Content starts
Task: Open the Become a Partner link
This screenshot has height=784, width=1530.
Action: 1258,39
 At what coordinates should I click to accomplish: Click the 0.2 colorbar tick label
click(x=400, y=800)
Content ends
> [Required work] Nothing in the material may change; reproduce it all.

> [Completed task]
Task: Open the Become a Partner link
This screenshot has height=784, width=1530.
Action: 1258,39
 At what coordinates should I click to accomplish: Click the 0.2 colorbar tick label
click(x=400, y=800)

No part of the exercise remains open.